The dynamics described led to a marked strengthening of the net financial position which stood at € 451.5 million at 30 September, with a positive net position towards banks and lenders of € 516.7 million.

We recall that in the current year, in consideration of the growing difficulties of the country and the territory in the face of the spread of the pandemic, the Shareholders’ Meeting resolved not to distribute dividends (which had been distributed for € 55.3 million in the previous year) and at the same time the Group provided financial support of € 3.1 million in favor of the local sanitary structures involved in the fight against the outbreak.
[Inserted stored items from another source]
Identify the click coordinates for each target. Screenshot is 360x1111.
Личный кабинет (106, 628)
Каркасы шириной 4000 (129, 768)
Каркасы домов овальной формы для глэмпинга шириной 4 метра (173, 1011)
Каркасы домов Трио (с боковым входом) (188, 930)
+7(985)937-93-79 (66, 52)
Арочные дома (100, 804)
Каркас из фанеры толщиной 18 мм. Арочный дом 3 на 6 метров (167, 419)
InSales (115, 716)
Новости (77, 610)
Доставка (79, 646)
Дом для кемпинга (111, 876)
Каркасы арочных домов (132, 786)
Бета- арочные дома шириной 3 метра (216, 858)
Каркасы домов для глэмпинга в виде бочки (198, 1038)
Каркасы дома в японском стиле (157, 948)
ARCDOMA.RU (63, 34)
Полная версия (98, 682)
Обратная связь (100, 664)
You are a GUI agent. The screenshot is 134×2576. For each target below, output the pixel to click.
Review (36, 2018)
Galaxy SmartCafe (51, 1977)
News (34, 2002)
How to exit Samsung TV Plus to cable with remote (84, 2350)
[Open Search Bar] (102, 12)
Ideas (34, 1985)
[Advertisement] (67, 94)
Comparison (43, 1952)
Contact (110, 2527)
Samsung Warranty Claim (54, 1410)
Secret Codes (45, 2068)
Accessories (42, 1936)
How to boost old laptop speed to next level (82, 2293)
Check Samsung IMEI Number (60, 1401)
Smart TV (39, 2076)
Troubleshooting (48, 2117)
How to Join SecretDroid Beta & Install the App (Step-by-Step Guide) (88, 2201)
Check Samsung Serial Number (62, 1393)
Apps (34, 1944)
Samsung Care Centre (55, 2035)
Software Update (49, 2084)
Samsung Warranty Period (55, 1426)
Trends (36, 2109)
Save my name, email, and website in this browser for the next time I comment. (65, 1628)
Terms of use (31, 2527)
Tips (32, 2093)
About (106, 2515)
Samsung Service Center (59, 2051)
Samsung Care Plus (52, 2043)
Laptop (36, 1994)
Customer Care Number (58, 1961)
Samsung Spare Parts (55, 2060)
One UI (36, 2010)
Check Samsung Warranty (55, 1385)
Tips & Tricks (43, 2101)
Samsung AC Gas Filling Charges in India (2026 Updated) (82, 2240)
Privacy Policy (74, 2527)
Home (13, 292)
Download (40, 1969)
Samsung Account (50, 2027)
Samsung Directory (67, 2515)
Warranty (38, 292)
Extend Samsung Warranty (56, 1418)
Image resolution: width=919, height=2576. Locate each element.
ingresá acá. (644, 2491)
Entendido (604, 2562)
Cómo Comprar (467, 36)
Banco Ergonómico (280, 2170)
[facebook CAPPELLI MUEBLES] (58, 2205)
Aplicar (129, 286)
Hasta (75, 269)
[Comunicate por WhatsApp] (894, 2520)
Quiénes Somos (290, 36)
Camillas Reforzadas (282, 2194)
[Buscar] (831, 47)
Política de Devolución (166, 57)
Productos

Finally, in the nine months, the Company completed a buy-back of treasury shares for a total of € 14.5 million, in relation to the existing stock option plan.

1 ) The 2020 and 2019 figures are prepared in line with the application of the accounting standard IFRS 16. Furthermore, for comparative purposes, we may present so called “normalized” values, that is, comparable with those of the previous year, excluding the effects deriving from the reclassification of financial discounts (previously classified among financial charges and now included among commercial premiums and therefore netting the revenues).
2 ) “organic” stands for at constant exchange rates and excluding the derivative effect.
3 ) “adjusted” stands for gross of non-recurring expenses / income and of the notional cost of the stock option plan.